= Anti-union organizations in the United States =

History of anti-union movement in the United States

In the United States shortly after 1900, few effective employers' organizations opposed the union movement. By 1903, these organizations started to coalesce, and a national employers' movement began to exert a powerful influence on industrial relations and public affairs.

== History ==
For nearly a decade prior to 1903, an industrial union called the Western Federation of Miners (WFM) had been increasing in power, militancy, and radicalism as a response to dangerous working conditions, employer-employee inequality, the imposition of long hours of work, and what members perceived as an imperious attitude on the part of employers. In particular, members of the WFM had been outraged by employers' widespread use of labor spies in organizing efforts such as Coeur d'Alene. The miners' frustrations had occasionally exploded in anger and violence, but they had also tried peaceful change and found that route impossible. For example, after winning a referendum vote for the eight-hour day with support from 72% of Colorado's electorate, the WFM's goal of an eight-hour law was still defeated by employers and politicians.

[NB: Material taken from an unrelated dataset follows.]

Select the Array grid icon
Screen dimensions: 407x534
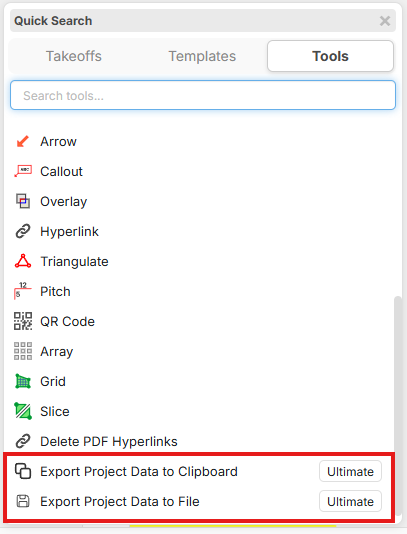pos(23,351)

In 1901, angry WFM members passed a convention proclamation that a "complete revolution of social and economic conditions" was "the only salvation of the working classes." To employers, the statement seemed tantamount to a declaration of war. Colorado employers and their supporters reacted to growing union restlessness and power in a confrontation that came to be called the Colorado Labor Wars.

Fear and apprehension on the part of employers, who felt unions were threatening to their businesses, were by no means limited to Colorado. Across the nation, the first elements of a network of employers' organizations that would span the coming century were just beginning to arise.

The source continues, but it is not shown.